John Swapceinski, co-founder of RateMDs.com, said that in recent  
months, six doctors have asked him to remove negative online comments  
based on patients' signed waivers. He has refused.

"They're basically forcing the patients to choose between health care  
and their First Amendment rights, and I really find that repulsive,"  
Swapceinski said.

He said he's planning to post a "Wall of Shame" listing names of  
doctors who use patient waivers.

Segal, of Medical Justice, said the waivers are aimed more at giving  
doctors ammunition against Web sites than against patients. Still, the  
company's suggested wording warns that breaching the agreement could  
result in legal action against patients.

Attorney Jim Speta, a Northwestern University Internet law specialist,  
questioned whether such lawsuits would have much success.

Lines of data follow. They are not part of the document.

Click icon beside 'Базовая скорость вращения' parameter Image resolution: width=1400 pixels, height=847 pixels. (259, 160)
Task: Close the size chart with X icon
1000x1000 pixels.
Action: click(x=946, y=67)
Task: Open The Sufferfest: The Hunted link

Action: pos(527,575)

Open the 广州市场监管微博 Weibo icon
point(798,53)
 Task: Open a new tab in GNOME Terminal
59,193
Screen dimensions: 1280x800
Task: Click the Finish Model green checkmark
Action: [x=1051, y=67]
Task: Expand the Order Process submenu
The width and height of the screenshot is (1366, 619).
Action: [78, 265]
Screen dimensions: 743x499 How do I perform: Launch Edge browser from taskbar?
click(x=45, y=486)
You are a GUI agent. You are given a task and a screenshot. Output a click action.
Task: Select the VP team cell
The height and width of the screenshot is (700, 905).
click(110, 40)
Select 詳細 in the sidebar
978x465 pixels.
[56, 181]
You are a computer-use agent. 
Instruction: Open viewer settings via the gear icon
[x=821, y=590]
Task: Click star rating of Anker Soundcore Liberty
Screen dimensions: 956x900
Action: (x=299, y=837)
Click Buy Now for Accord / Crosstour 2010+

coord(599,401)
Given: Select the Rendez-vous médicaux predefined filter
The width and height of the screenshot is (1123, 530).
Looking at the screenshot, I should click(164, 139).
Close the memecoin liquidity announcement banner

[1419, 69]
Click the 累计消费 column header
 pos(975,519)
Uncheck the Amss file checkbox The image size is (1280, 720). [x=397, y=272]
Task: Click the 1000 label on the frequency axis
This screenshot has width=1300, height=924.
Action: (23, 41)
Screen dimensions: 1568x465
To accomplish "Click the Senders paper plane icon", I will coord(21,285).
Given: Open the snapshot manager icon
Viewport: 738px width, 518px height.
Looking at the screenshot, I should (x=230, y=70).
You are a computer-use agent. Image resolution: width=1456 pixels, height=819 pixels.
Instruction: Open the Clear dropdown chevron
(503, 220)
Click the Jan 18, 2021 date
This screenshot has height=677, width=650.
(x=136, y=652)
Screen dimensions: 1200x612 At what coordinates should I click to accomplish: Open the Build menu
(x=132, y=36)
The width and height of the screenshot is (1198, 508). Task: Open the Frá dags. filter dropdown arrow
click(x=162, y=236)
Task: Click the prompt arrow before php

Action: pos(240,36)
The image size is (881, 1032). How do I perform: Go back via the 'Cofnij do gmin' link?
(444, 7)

"Courts might say the balance of power between doctors and patients is  
very uneven" and that patients should be able to give feedback on  
their doctors' performance, Speta said.

Angie Hicks, founder of Angie's List, said her company surveyed more  
than 1,000 of its consumer members last month, and most said they had  
never been presented with a waiver; 3 percent said they would sign one.

About 6,000 doctors reviewed on the Angie's List site also were asked  
to comment. Only 74 responded, and about a fifth of them said they  
would consider using them.

Lenore Janecek, who formed a Chicago-based patient-advocacy group  
after being wrongly diagnosed with cancer, said she opposes the waivers.

"Everyone has the right to speak up," she said.

While she's never posted comments about her doctors, she said the  
sites are one of the few resources patients have to evaluate physicians.

The American Medical Association has taken no position on patient  
waivers, but President Dr. Nancy Nielsen has said previously that  
online doctor ratings sites "have many shortcomings."

Online doctor reviews "should be taken with a grain of salt, and  
should certainly not be a patient's sole source of information when  
looking for a new physician," she said.

Dr. Lauren Streicher, a Chicago gynecologist, got a glowing recent  
review on Angie's List, but also remembers a particularly snarky  
rating from a patient angry about getting brisk treatment after  
arriving 30 minutes late to her appointment.

She said she sympathizes with doctors who ask patients to sign a waiver.

Streicher said she has seen shoddy doctors praised online who she  
would not trust "to deliver my mail much less my baby." Conversely,  
bad reviews can destroy good doctors' careers, she said.

"Are there bad doctors out there? Absolutely, but this is not a good  
way to figure it out," Streicher said.